> _LISTED RECORDS_:
==*==
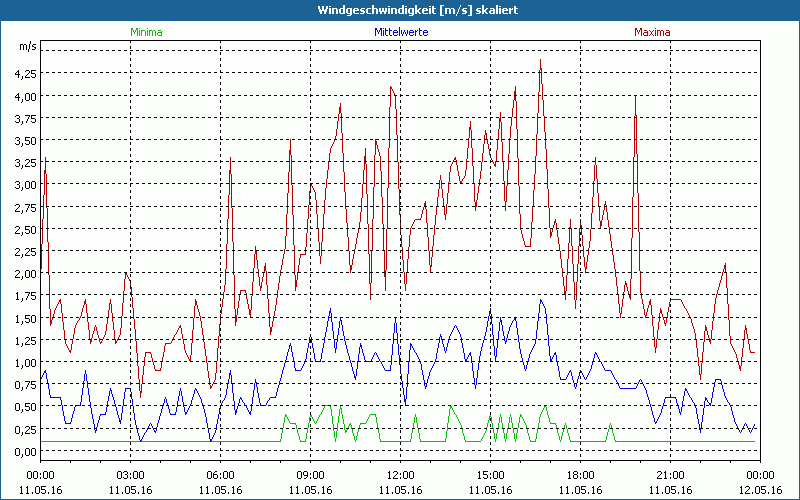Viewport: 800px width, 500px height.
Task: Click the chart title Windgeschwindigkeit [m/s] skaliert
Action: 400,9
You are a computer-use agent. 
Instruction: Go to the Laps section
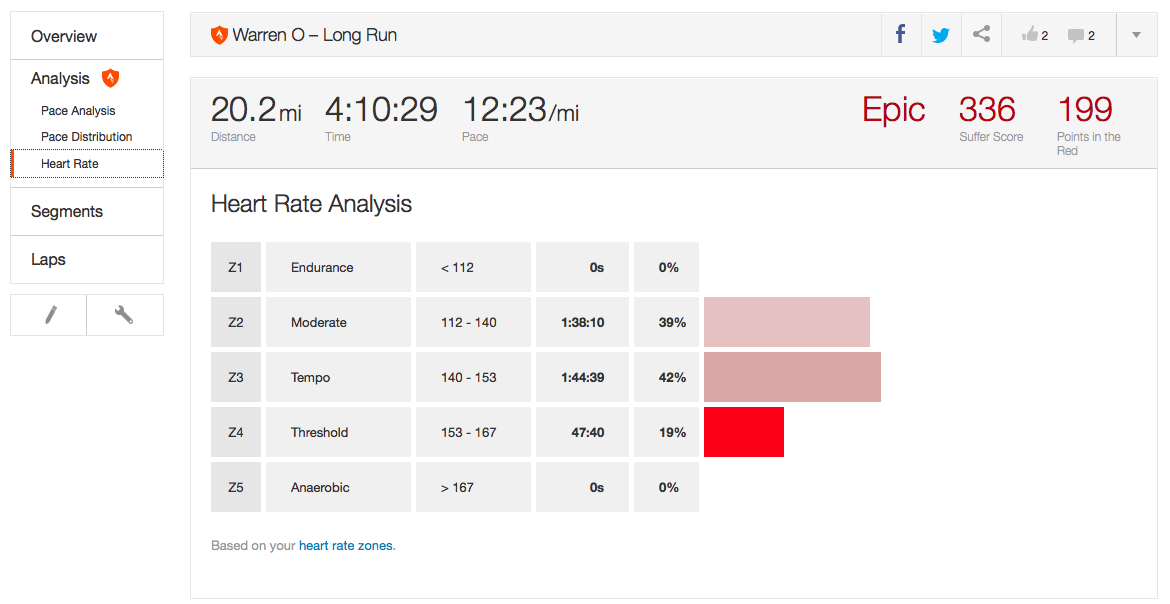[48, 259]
==*==
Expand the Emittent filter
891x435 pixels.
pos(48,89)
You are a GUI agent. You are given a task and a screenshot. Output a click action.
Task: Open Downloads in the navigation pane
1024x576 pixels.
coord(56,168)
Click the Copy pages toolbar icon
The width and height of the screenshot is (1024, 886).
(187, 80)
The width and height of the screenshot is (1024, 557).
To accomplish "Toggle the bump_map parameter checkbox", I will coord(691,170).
==*==
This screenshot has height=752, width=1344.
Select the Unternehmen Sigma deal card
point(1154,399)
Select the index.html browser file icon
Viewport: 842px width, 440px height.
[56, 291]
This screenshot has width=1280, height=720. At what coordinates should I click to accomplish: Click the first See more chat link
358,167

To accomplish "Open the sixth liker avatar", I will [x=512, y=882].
==*==
> _ASSIGNMENT_: A single number is the whole answer: how many lines in the entries hold the word "Open".

> _ANSWER TO THIS PROBLEM_: 2